Exercise directions —
Retype each entry below exactly as it stands.

Information —

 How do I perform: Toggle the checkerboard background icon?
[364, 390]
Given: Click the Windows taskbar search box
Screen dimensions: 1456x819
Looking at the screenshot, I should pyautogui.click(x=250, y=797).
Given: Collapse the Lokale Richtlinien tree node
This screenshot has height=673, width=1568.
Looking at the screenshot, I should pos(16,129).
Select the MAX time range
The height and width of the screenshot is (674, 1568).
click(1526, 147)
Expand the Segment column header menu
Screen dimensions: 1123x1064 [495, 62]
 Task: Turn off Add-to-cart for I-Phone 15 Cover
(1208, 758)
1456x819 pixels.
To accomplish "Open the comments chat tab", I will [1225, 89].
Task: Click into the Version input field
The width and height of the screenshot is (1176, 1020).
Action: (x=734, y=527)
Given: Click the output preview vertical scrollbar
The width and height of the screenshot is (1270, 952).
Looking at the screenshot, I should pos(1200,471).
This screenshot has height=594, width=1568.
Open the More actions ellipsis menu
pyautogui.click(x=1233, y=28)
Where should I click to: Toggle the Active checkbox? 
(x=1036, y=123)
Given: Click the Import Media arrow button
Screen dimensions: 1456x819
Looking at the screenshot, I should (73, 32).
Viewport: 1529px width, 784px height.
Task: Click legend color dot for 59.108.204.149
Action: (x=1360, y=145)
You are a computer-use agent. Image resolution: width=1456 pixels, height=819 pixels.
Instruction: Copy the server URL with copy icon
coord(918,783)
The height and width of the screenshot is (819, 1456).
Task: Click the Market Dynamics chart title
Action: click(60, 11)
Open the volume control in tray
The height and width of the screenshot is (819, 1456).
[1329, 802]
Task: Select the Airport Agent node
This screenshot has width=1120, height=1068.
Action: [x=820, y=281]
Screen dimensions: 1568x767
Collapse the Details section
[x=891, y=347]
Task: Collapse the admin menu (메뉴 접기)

Written reply —
 How do I perform: Toggle the checkerboard background icon?
[364, 390]
Given: Click the Windows taskbar search box
Screen dimensions: 1456x819
Looking at the screenshot, I should pyautogui.click(x=250, y=797).
Given: Collapse the Lokale Richtlinien tree node
This screenshot has height=673, width=1568.
Looking at the screenshot, I should pos(16,129).
Select the MAX time range
The height and width of the screenshot is (674, 1568).
click(1526, 147)
Expand the Segment column header menu
Screen dimensions: 1123x1064 [495, 62]
 Task: Turn off Add-to-cart for I-Phone 15 Cover
(1208, 758)
1456x819 pixels.
To accomplish "Open the comments chat tab", I will [1225, 89].
Task: Click into the Version input field
The width and height of the screenshot is (1176, 1020).
Action: (x=734, y=527)
Given: Click the output preview vertical scrollbar
The width and height of the screenshot is (1270, 952).
Looking at the screenshot, I should pos(1200,471).
This screenshot has height=594, width=1568.
Open the More actions ellipsis menu
pyautogui.click(x=1233, y=28)
Where should I click to: Toggle the Active checkbox? 
(x=1036, y=123)
Given: Click the Import Media arrow button
Screen dimensions: 1456x819
Looking at the screenshot, I should (73, 32).
Viewport: 1529px width, 784px height.
Task: Click legend color dot for 59.108.204.149
Action: (x=1360, y=145)
You are a computer-use agent. Image resolution: width=1456 pixels, height=819 pixels.
Instruction: Copy the server URL with copy icon
coord(918,783)
The height and width of the screenshot is (819, 1456).
Task: Click the Market Dynamics chart title
Action: click(60, 11)
Open the volume control in tray
The height and width of the screenshot is (819, 1456).
[1329, 802]
Task: Select the Airport Agent node
This screenshot has width=1120, height=1068.
Action: [x=820, y=281]
Screen dimensions: 1568x767
Collapse the Details section
[x=891, y=347]
Task: Collapse the admin menu (메뉴 접기)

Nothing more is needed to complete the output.